Project 1. Macrophage-specific targeting of LXRs in CVD and NASH Fatty liver diseases account for rapidly growing morbidity in the United States, where it is estimated that 80 to 100 million individuals have non-alcoholic fatty liver disease (NAFLD) and 6 to 16 million have the more severe liver disease, nonalcoholic steatohepatitis (NASH). NAFLD is a spectrum of liver conditions strongly coupled with obesity, insulin resistance, CVD, and type-2 diabetes mellitus. Long term prospective studies indicate that the presence and severity of NAFLD independently predicts fatal and nonfatal CVD events. The development of NAFLD and CVD is influenced by combinations of genetic and environmental factors, some of which are disease-specific and others that affect both disease processes. In this Project, we will investigate the central hypothesis that impaired function of liver X receptors in Kupffer cells in the liver and macrophages within the artery wall represent a common underlying mechanism that contributes to both NAFLD and atherosclerosis, and that this mechanism can be reversed by treatment with desmosterol mimetics. A major limitation in targeting LXRs for treatment of atherosclerosis is that most synthetic agonists cause marked hypertriglyceridemia by inducing the expression of SREBP1c in hepatocytes. Our studies of macrophage foam cells led to the finding that desmosterol, an intermediate in the cholesterol biosynthetic pathway, is the most abundant endogenous LXR agonist. Unlike conventional agonists that selectively bind to LXRs, desmosterol also binds to SCAP, thereby inhibiting processing of SREBP1 and SREBP2. Unexpectedly, we recently discovered that desmosterol and synthetic desmosterol mimetics do not activate LXR or suppress SREBP target genes in hepatocytes. In vivo studies with a synthetic desmosterol mimetic further demonstrated activation of LXR target genes in Kupffer cells but not in the liver as a whole. Our findings reveal cell-specific differences in LXR responses to natural and synthetic ligands in macrophages and hepatocytes that provide a conceptually new basis for prevention of NASH and atherosclerosis.

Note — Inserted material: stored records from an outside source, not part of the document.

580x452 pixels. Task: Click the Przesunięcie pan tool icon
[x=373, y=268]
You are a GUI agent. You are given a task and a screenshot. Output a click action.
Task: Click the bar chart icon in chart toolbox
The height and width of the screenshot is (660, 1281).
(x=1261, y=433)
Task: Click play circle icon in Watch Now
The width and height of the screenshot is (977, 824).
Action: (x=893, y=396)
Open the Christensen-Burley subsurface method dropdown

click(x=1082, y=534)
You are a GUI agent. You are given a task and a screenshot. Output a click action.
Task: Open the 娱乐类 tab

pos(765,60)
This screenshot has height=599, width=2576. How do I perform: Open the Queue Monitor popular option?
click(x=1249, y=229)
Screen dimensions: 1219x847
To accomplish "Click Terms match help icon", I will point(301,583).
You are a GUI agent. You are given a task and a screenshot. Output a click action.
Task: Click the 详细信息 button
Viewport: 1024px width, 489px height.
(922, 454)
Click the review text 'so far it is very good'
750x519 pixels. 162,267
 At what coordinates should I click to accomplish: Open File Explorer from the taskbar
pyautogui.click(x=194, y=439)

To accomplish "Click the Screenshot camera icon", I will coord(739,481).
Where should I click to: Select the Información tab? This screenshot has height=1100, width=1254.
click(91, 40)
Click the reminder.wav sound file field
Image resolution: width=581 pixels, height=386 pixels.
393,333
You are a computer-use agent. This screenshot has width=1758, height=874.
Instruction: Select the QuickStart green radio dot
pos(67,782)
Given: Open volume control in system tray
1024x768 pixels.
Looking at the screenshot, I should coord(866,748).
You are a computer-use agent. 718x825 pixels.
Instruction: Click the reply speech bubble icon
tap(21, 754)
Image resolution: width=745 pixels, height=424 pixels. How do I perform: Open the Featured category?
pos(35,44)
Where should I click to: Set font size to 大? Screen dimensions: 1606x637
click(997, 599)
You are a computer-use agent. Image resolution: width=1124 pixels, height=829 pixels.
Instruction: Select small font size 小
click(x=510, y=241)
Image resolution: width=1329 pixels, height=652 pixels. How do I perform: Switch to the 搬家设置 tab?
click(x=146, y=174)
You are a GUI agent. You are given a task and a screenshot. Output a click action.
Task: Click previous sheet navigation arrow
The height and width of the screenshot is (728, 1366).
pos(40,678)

Three Specific Aims are proposed.
Specific Aim 1 will test the hypothesis that LXR activity in Kupffer cells is required for normal liver homeostasis and that Kupffer cell-specific deletion of LXRs results in exaggerated NASH and atherosclerosis. These studies will exploit new mouse models allowing Kupffer cell-specific deletion of LXRs.
Specific Aim 2 will use a combination of pharmacologic and genetic approaches to test the hypothesis that selective activation of LXRs in Kupffer cells with synthetic desmosterol mimetics protects mice from NASH and atherosclerosis independent of effects of these ligands within the artery wall.
Specific Aim 3, performed in collaboration with Project 4, will test the hypothesis that monocyte gene expression signatures and epigenetic landscapes in peripheral blood monocytes correlate with CVD phenotypes and the extent of fibrosis in human subjects. The proposed studies may result in qualitative advances in understanding roles of LXRs in regulation of NASH and atherosclerosis and establish the potential of desmosterol mimetics to be advanced for clinical investigation.